Nova eventing exposes a clearly contracted, component driven way to surface actions that occur within in the boundaries of a component. These events are published in an independent package so that they can be easily consumed by code that is outside of the component tree.

Primary Use Cases for Events

  • Bubbling a button click that should perform some sort of navigation or external action, like opening a modal on host app side
  • Bubbling an internal action that needs to be logged

Eventing Contract

Eventing is primarily a contract between the component owner and host apps. The Event data object should contain all the appropriate context to allow the host apps to appropriately handle the event.

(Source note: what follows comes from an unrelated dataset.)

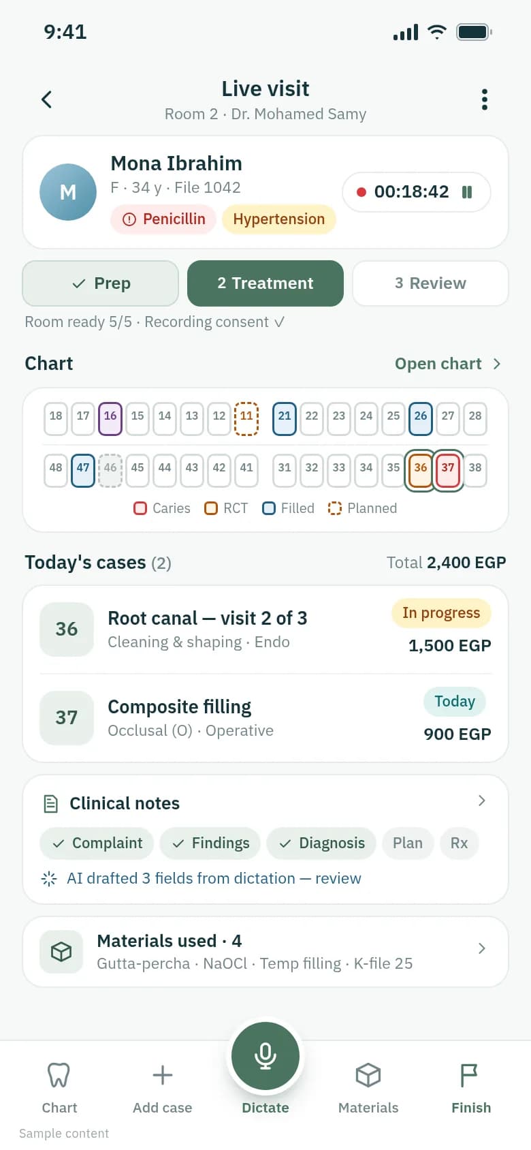Tap the Finish flag icon
Image resolution: width=531 pixels, height=1150 pixels.
[470, 1075]
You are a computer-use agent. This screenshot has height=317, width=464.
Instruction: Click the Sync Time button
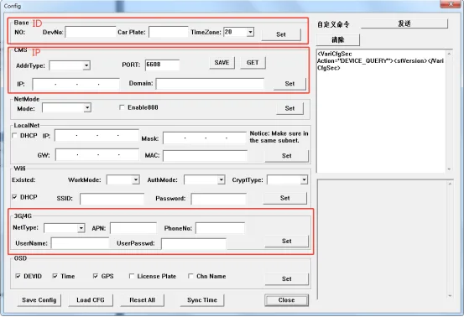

If the host app needs additional data to perform an action, this should be discussed with the component team to add an event or extend the data sent.

Basic example

import { NovaEventingProvider, reactEventMapper } from "@nova/react";

const eventHandler = (eventWrapper: EventWrapper) => {
  if (eventWrapper.event.eventType === "showProfile") {
    // trigger some action to show profile
  }
  if (eventWrapper.originator === "MyComponent") {
    return handleEventsForMyComponent(eventWrapper);
  }
};

const AppEventingProvider = ({ children }: { children: React.ReactNode }) => {
  return (
    <NovaEventingProvider
      bubble={eventHandler}
      reactEventMapper={
        reactEventMapper
      } /* you can also provide your own implementation of mapper */
    >
      {children}
    </NovaEventingProvider>
  );
};

Then in some low level component

import { useNovaEventing } from "@nova/react";

const MyComponent = () => {
  const eventing = useNovaEventing();

  const handleClick = (event: React.SyntheticEvent) => {
    eventing.bubble({
      reactEvent: event,
      event: {
        eventType: "selectProfile",
        originator: "MyComponent",
        data: () => ({
          userId: "123",
        }),
      },
    });
  };

  return <button onClick={handleClick}>Select profile</button>;
};

Intercepting events

As NovaEventingProvider is usually defined at the top level of the app, you may want to intercept events, which are more specific to your component and can be handled on lower level. This is not encouraged as it makes the handling not reusable by other component but if you are sure the event is specific and you want to handle it lower (like passing some arguments to your host app wrapper), you can use NovaEventingInterceptor:

const MyComponentWrapper = () => {
  const [userId, setUserId] = useState<string | null>(null);

  const defaultInterceptor = (eventWrapper: EventWrapper) => {
    if (
      eventWrapper.event.originator === "MyComponent" &&
      eventWrapper.event.eventType === "selectProfile"
    ) {
      const data = eventWrapper.event.data();
      setUserId(data.userId);
      return Promise.resolve(undefined);
    } else {
      return Promise.resolve(eventWrapper);
    }
  };

  return (
    <NovaEventingInterceptor intercept={defaultInterceptor}>
      {userId && <Profile userId={userId} />}
      <ComponentThatRenderMyComponentSomewhereInside />
    </NovaEventingInterceptor>
  );
};

The NovaEventingInterceptor will intercept the event and if you can check it's properties to decide if is should be acted upon. If from intercept promise resolving to undefined is returned the event will not be passed to eventing higher up the tree. However, if to process the event further, one should return a promise resolving to the eventWrapper object. That also gives a possibility to alter the event and still pass it further up.